#### [To do]
Update the records starting at the line with "Moody Romance (799, 197)" and ending at the line with "Boho Beach Bridal (244, 197)". Replace "Boho" with "Bohemian" and keep everything else the same.

#### [Records]
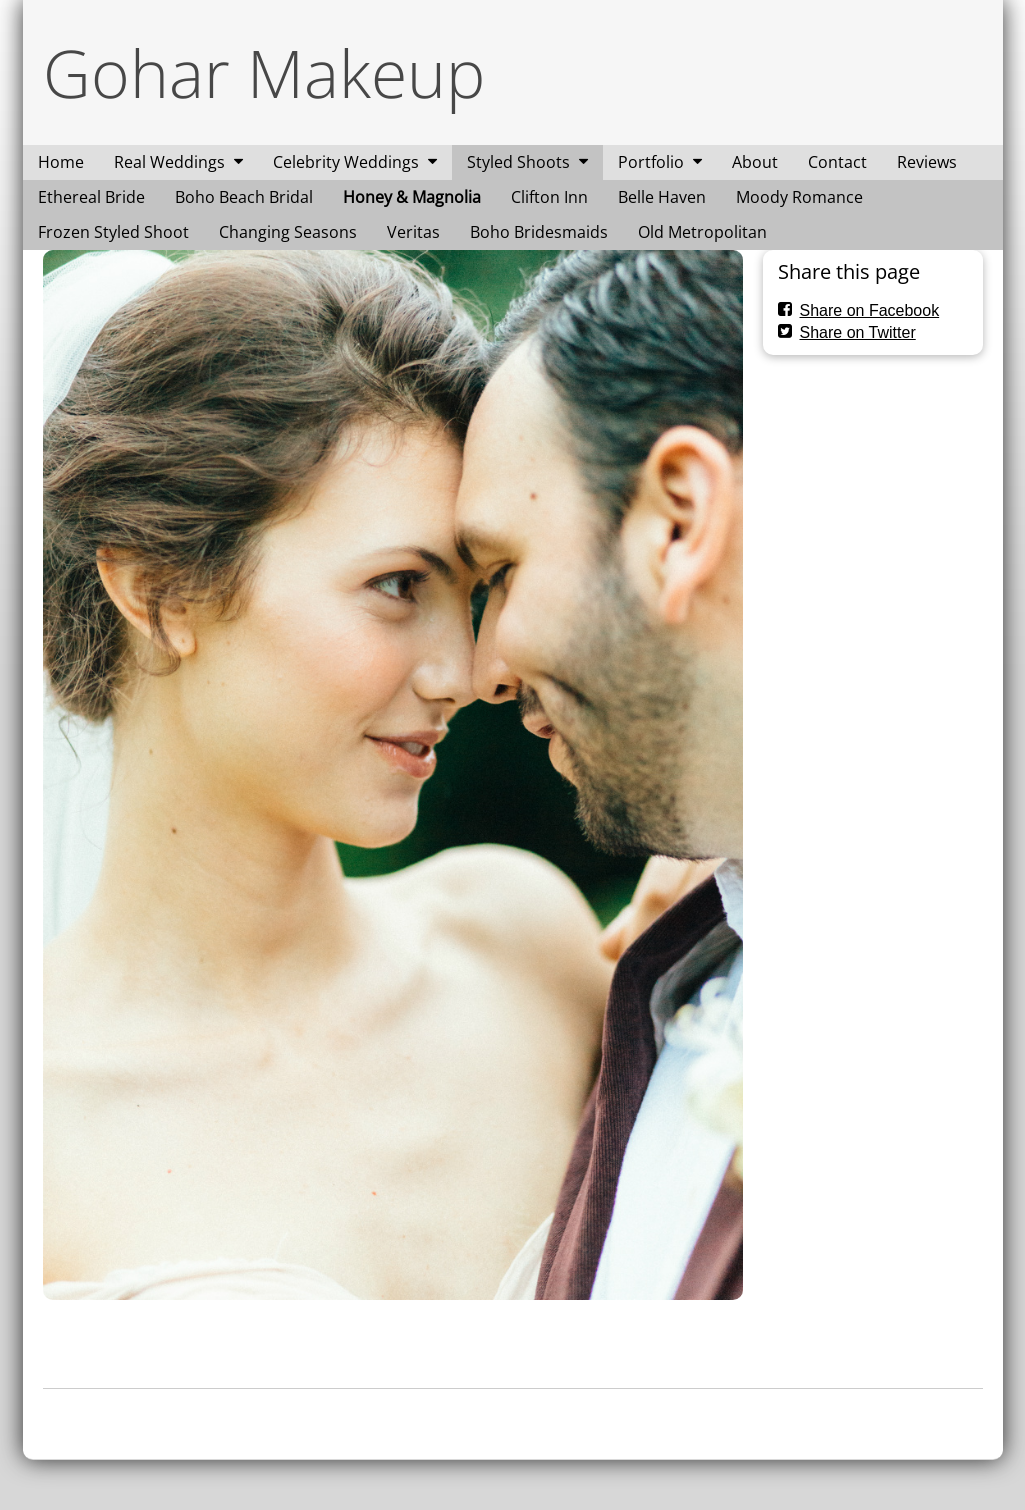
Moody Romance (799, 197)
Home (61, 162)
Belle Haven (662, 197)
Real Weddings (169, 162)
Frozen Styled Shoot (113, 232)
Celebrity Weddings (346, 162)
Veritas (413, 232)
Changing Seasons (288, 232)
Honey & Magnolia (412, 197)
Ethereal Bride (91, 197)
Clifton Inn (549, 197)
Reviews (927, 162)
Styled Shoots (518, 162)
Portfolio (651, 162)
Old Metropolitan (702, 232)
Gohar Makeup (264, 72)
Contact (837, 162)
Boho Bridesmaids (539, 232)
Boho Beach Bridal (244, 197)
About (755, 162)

...

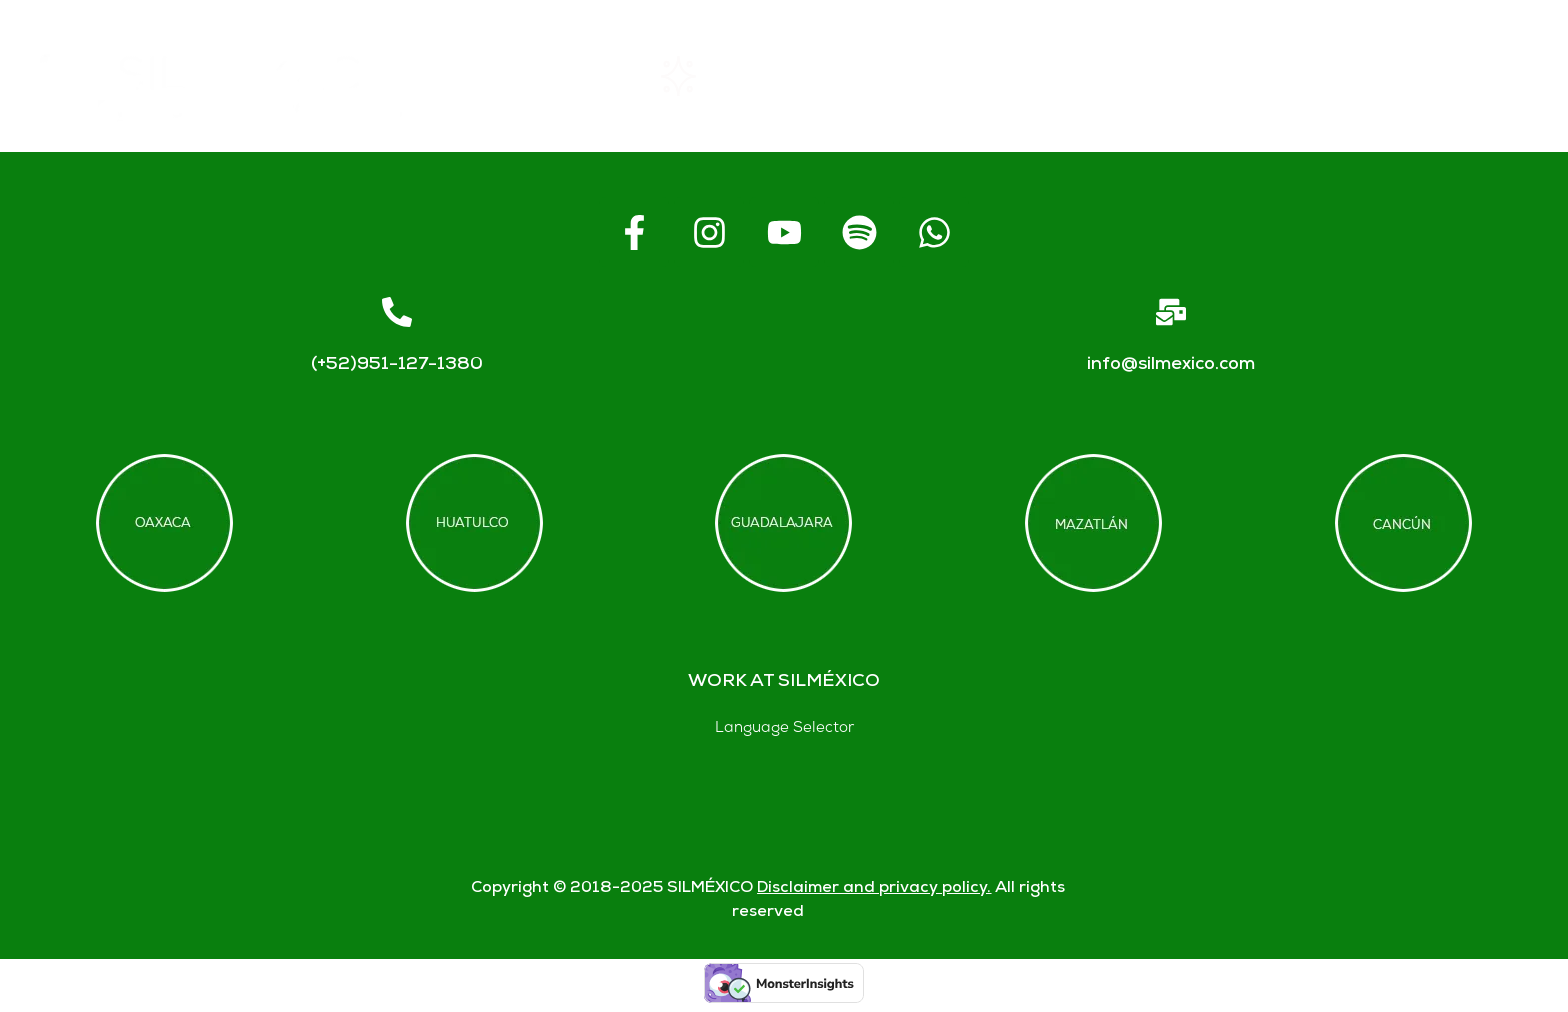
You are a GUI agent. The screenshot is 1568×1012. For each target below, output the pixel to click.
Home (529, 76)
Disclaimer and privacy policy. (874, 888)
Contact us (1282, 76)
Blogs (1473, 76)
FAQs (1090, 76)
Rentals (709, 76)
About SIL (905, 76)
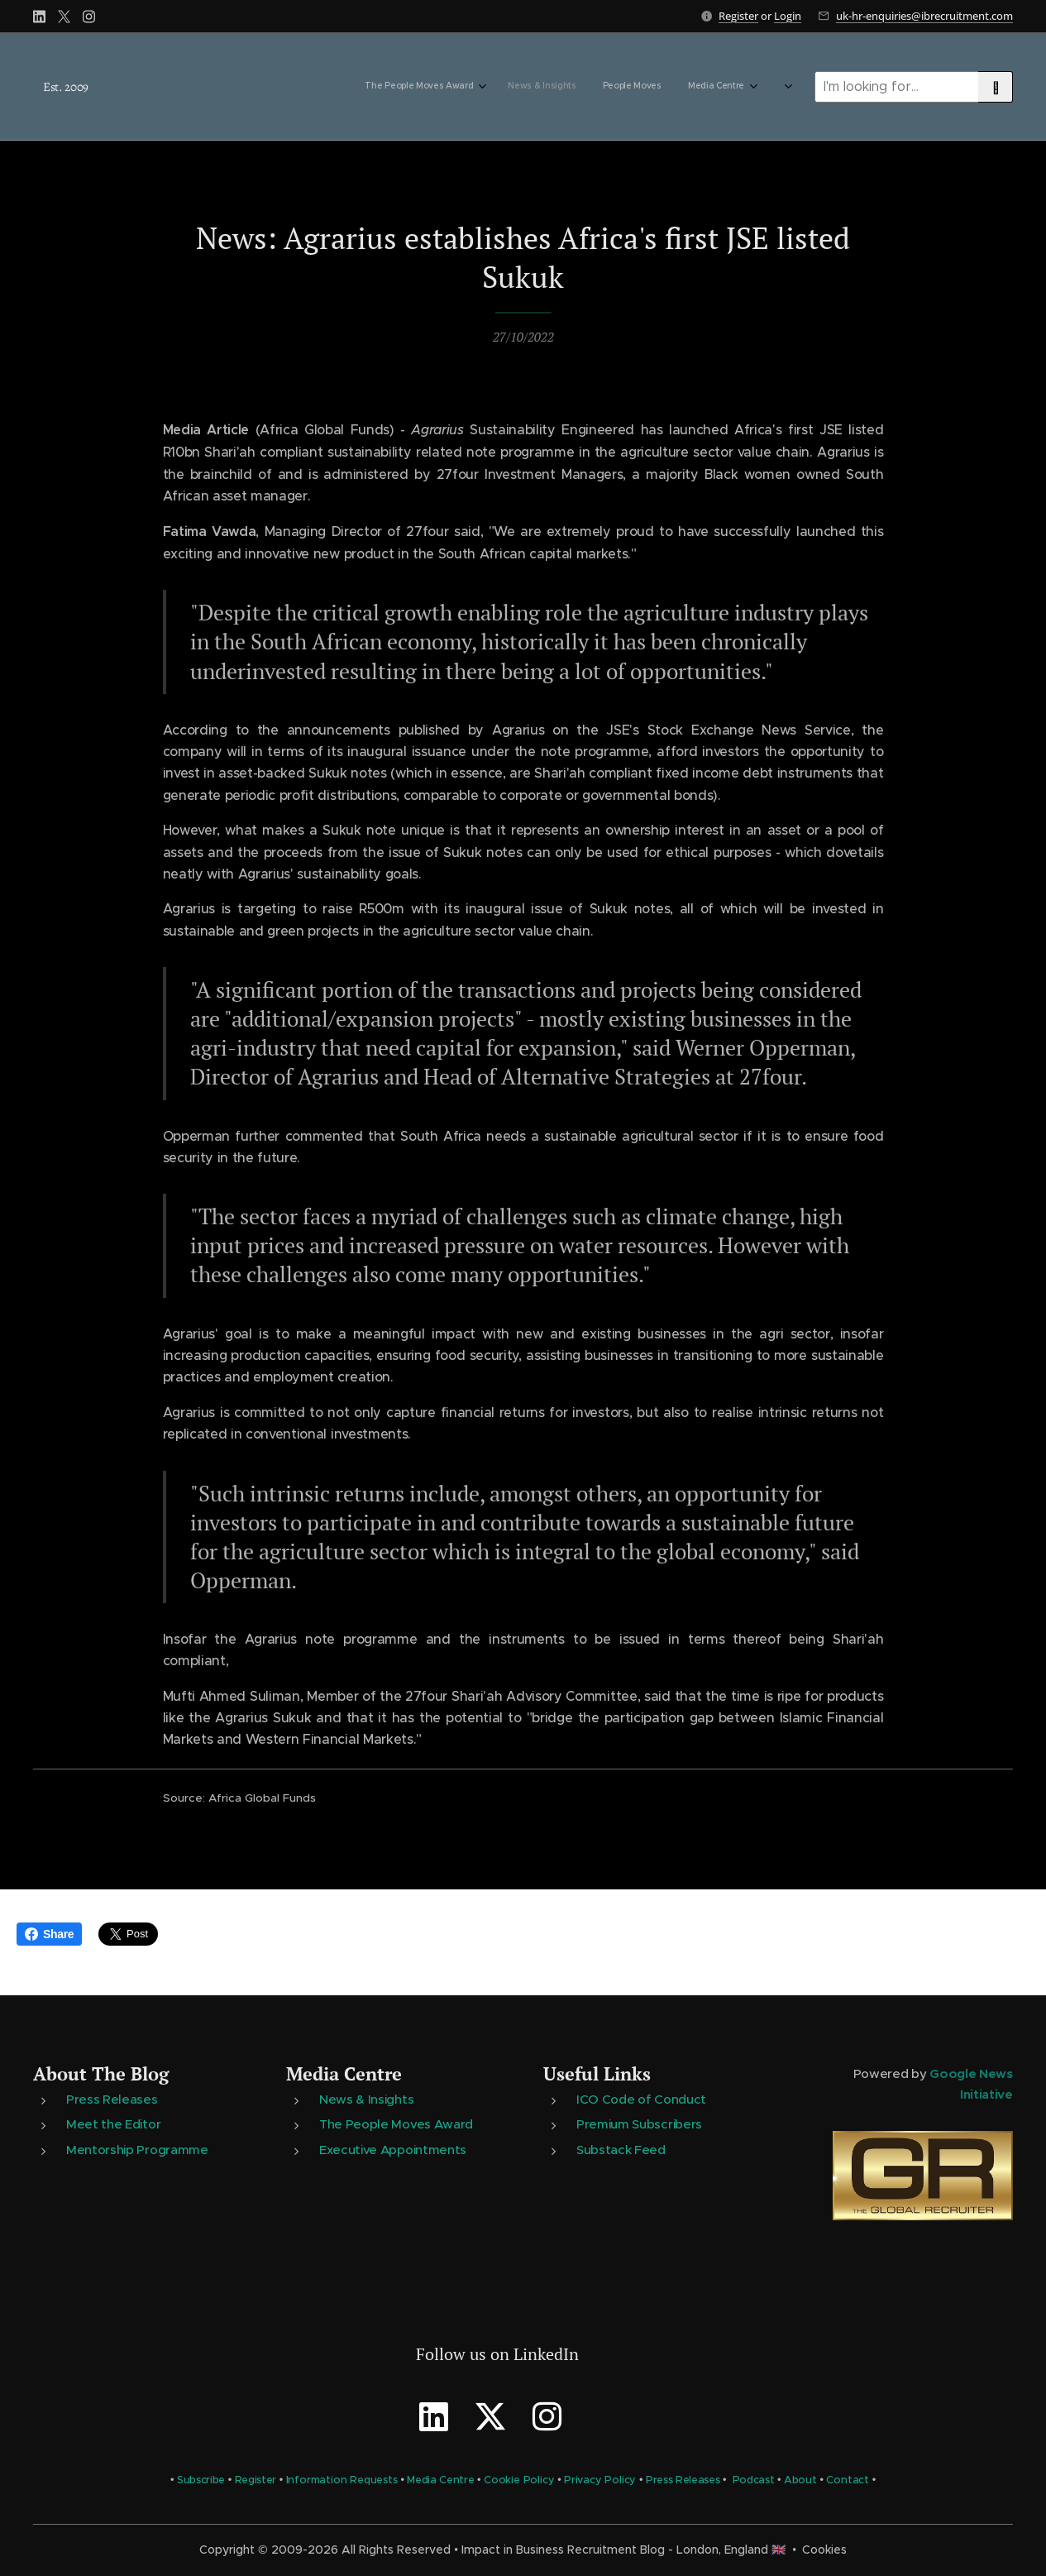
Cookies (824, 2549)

#### [Full output]
Moody Romance (799, 197)
Home (61, 162)
Belle Haven (662, 197)
Real Weddings (169, 162)
Frozen Styled Shoot (113, 232)
Celebrity Weddings (346, 162)
Veritas (413, 232)
Changing Seasons (288, 232)
Honey & Magnolia (412, 197)
Ethereal Bride (91, 197)
Clifton Inn (549, 197)
Reviews (927, 162)
Styled Shoots (518, 162)
Portfolio (651, 162)
Old Metropolitan (702, 232)
Gohar Makeup (264, 72)
Contact (837, 162)
Bohemian Bridesmaids (539, 232)
Bohemian Beach Bridal (244, 197)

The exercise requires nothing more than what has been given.